Copy out exactly the lines below that run from the one holding "Screen dimensions: 1000x1077" to the one holding "You are a computer-use agent. The", keeping both of those lines and no others.

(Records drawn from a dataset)
____________________

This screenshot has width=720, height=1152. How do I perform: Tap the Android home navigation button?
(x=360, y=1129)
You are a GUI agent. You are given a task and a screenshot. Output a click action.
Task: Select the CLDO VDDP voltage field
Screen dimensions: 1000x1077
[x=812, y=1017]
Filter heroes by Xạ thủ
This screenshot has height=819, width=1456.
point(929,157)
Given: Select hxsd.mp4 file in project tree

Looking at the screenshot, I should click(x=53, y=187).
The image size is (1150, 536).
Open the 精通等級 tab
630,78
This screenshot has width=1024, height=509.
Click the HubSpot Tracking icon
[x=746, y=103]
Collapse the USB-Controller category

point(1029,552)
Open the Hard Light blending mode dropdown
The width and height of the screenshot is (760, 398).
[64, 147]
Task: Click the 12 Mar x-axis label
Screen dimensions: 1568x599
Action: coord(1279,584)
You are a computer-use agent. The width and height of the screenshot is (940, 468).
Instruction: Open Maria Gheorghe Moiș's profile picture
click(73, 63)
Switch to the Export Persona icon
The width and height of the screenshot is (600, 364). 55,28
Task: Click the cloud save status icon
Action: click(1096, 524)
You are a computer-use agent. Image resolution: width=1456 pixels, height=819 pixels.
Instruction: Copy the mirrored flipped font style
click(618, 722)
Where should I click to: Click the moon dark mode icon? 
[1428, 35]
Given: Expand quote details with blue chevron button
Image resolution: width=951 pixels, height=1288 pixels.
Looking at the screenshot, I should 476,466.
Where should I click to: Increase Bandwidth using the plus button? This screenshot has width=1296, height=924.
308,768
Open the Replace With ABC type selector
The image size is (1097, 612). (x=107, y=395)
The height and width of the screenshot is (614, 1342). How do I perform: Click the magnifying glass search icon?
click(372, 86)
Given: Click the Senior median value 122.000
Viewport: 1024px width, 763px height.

____________________

RESPONSE TO THE TASK:
Screen dimensions: 1000x1077
[x=812, y=1017]
Filter heroes by Xạ thủ
This screenshot has height=819, width=1456.
point(929,157)
Given: Select hxsd.mp4 file in project tree

Looking at the screenshot, I should click(x=53, y=187).
The image size is (1150, 536).
Open the 精通等級 tab
630,78
This screenshot has width=1024, height=509.
Click the HubSpot Tracking icon
[x=746, y=103]
Collapse the USB-Controller category

point(1029,552)
Open the Hard Light blending mode dropdown
The width and height of the screenshot is (760, 398).
[64, 147]
Task: Click the 12 Mar x-axis label
Screen dimensions: 1568x599
Action: coord(1279,584)
You are a computer-use agent. The width and height of the screenshot is (940, 468).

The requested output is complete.